Page extract:
If you’re poor or just want to help, there are a number of groups actively providing services that will help you or could use some assistance themselves. Most of them are desperate for volunteers and donations. In addition to the resources listed below, please see http://www.avenue.org/tjach for an extensive list of all those aiding the poor.
![]() Monticello Area Community Action Agency “was created not to serve people in poverty, but to help eliminate poverty and help get people self-sufficient,” says the group’s development and public relations director, Connie Jorgenson. |
Charlottesville Soup Kitchens operate five days week at rotational locations around the Downtown Mall from noon to 1pm daily. They are open to the public and free of charge. Lunch sites are as follows:
– Monday—First United Methodist Church,
101 E. Jefferson St.
– Tuesday—Christ Episcopal Church,
103 W. Jefferson St.
– Wednesday—First Presbyterian,
500 Park St.

Tasks to complete:
1) Using the page about help for the poor, answer these questions:
(a) Who is the development and public relations director of the Monticello Area Community Action Agency?
(b) At what hours do the Charlottesville Soup Kitchens serve lunch?
(c) Which church is the lunch site on Tuesday?
2) From the page about help for the poor, quote the part that opens with the words containing "If you’re poor" and closes with "aiding the poor.".
Answer from the page about help for the poor and nothing else.

Information supplied:
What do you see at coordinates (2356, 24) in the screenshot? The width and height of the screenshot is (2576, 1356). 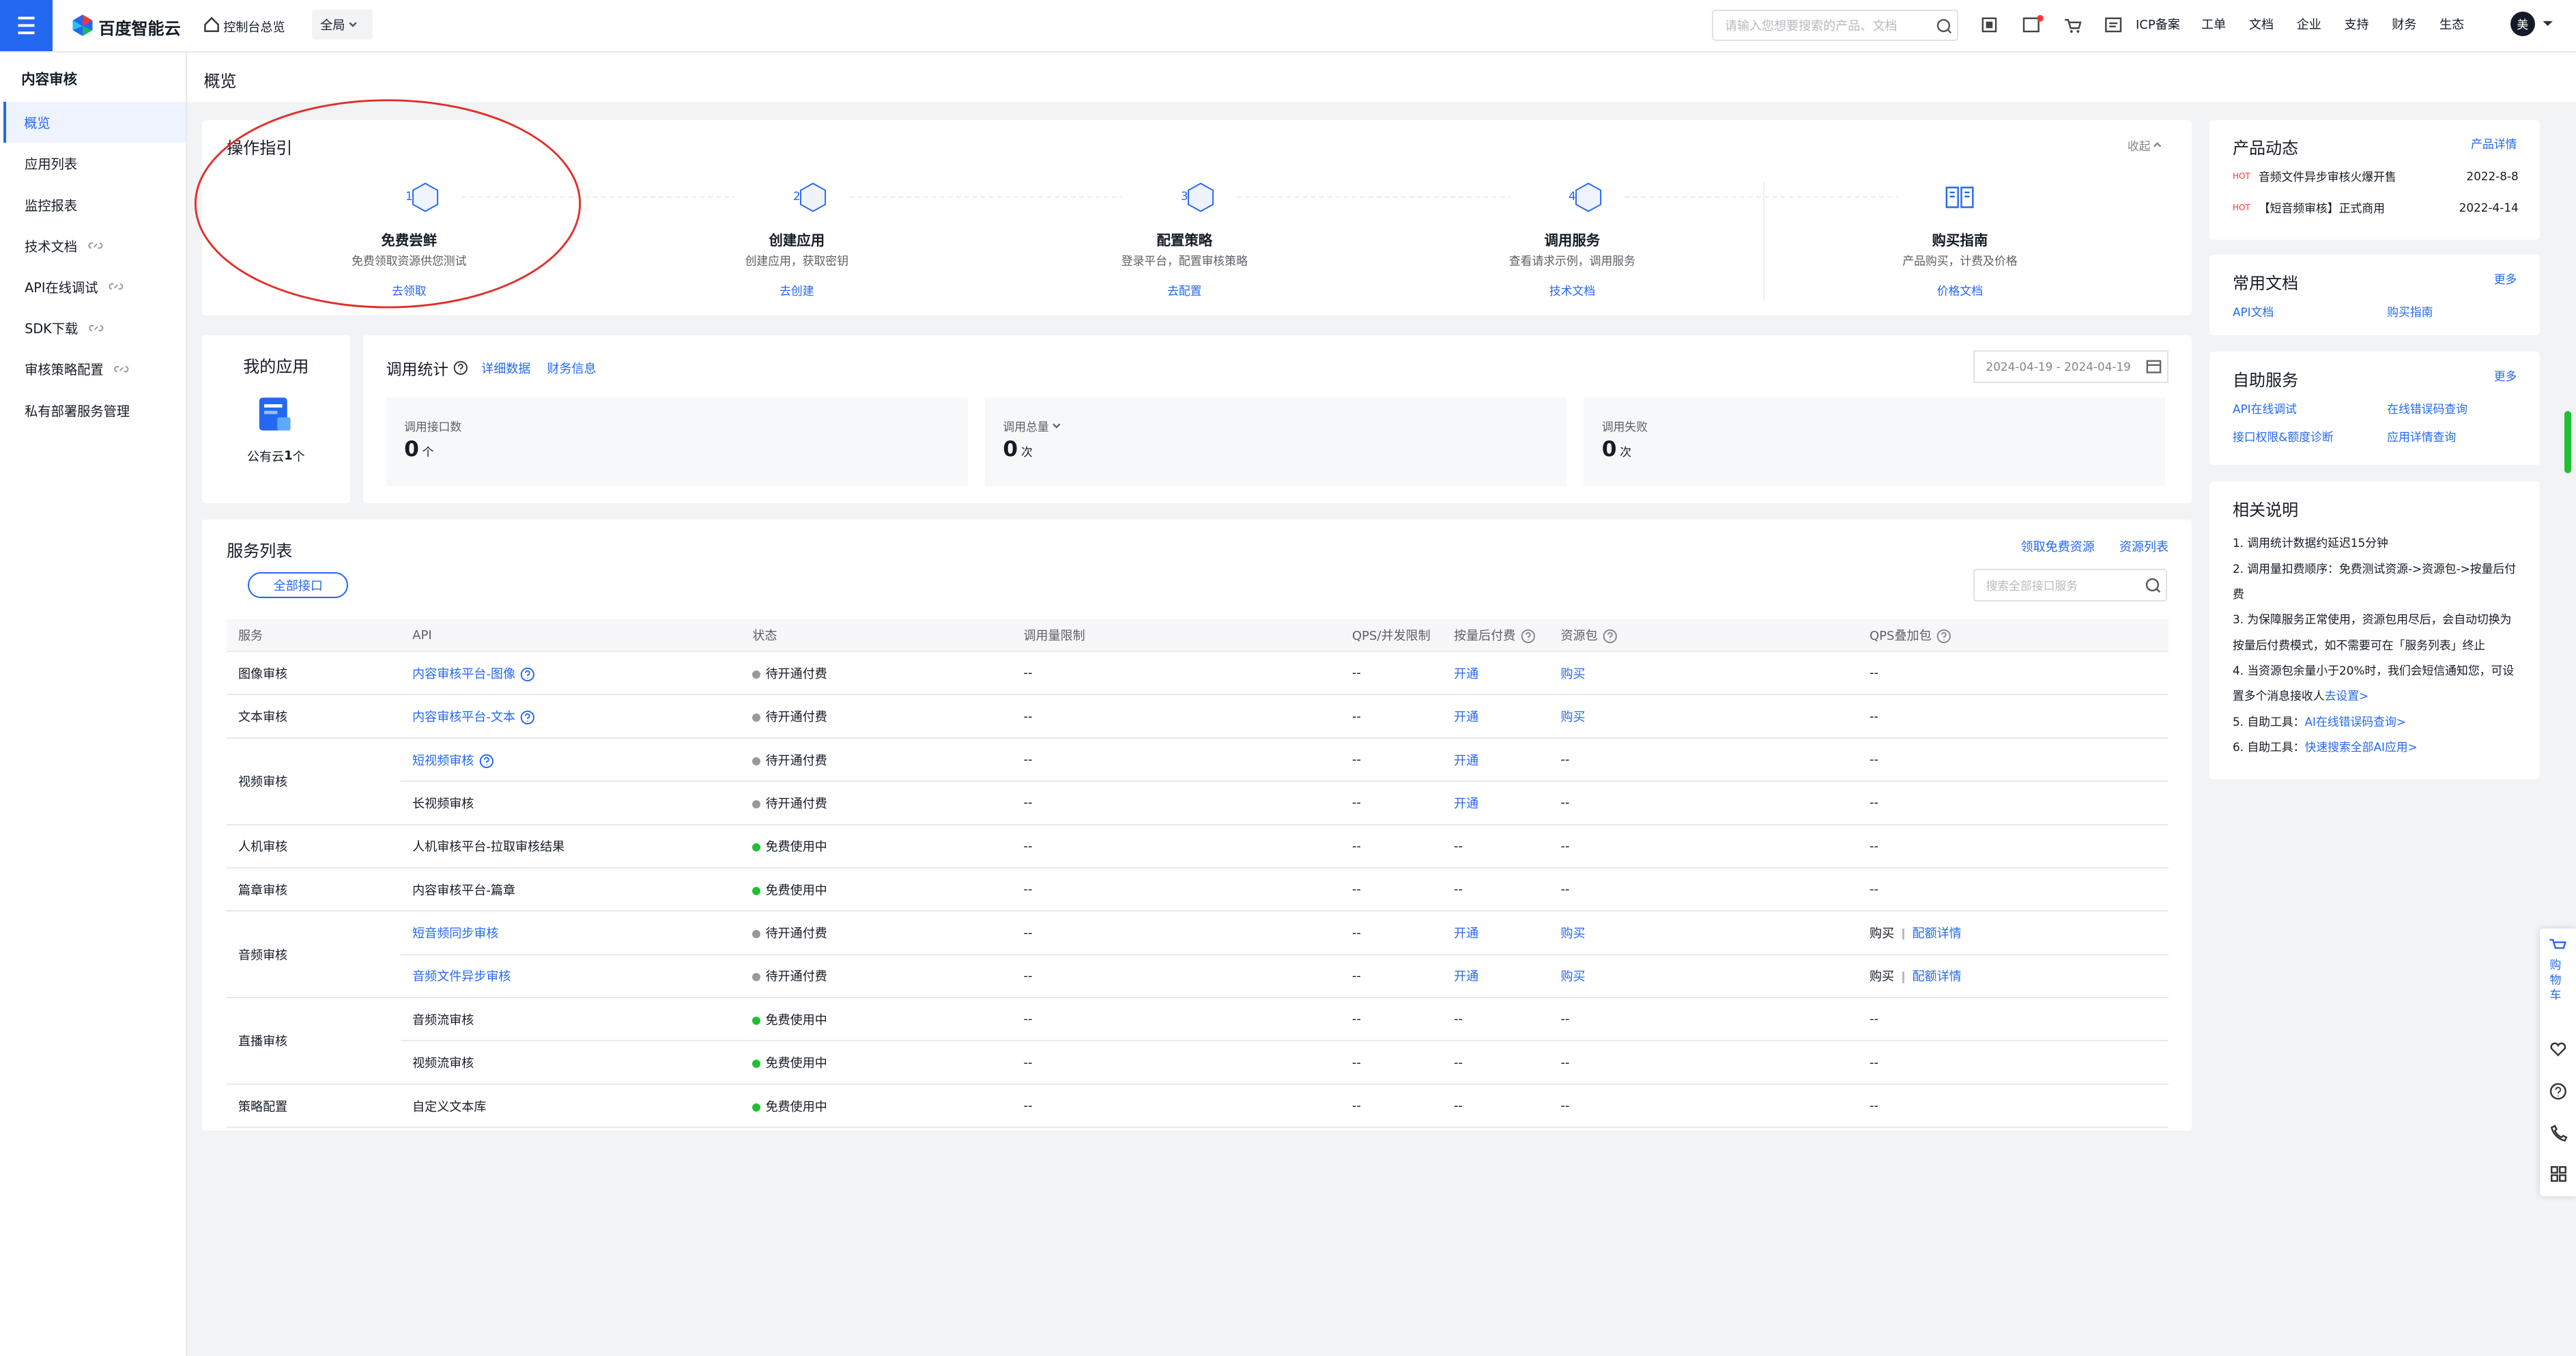 I see `top-link: 支持` at bounding box center [2356, 24].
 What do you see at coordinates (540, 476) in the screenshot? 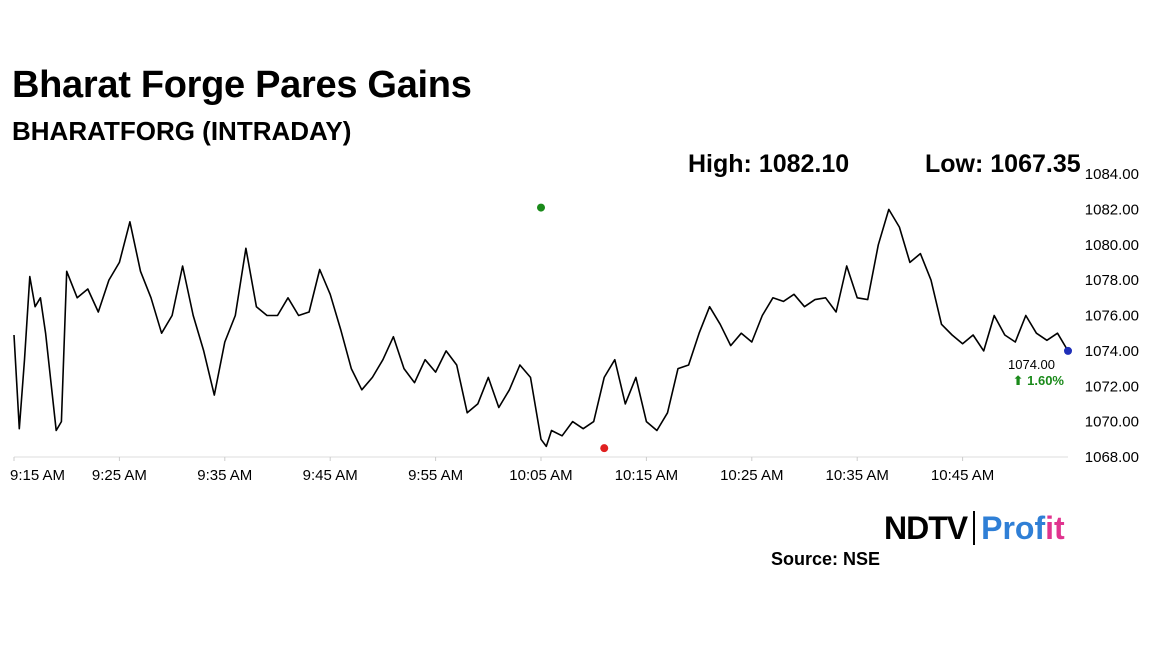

Answers below:
1)
(a) Connie Jorgenson
(b) From noon to 1pm
(c) Christ Episcopal Church, 103 W. Jefferson St.

2)
If you’re poor or just want to help, there are a number of groups actively providing services that will help you or could use some assistance themselves. Most of them are desperate for volunteers and donations. In addition to the resources listed below, please see http://www.avenue.org/tjach for an extensive list of all those aiding the poor.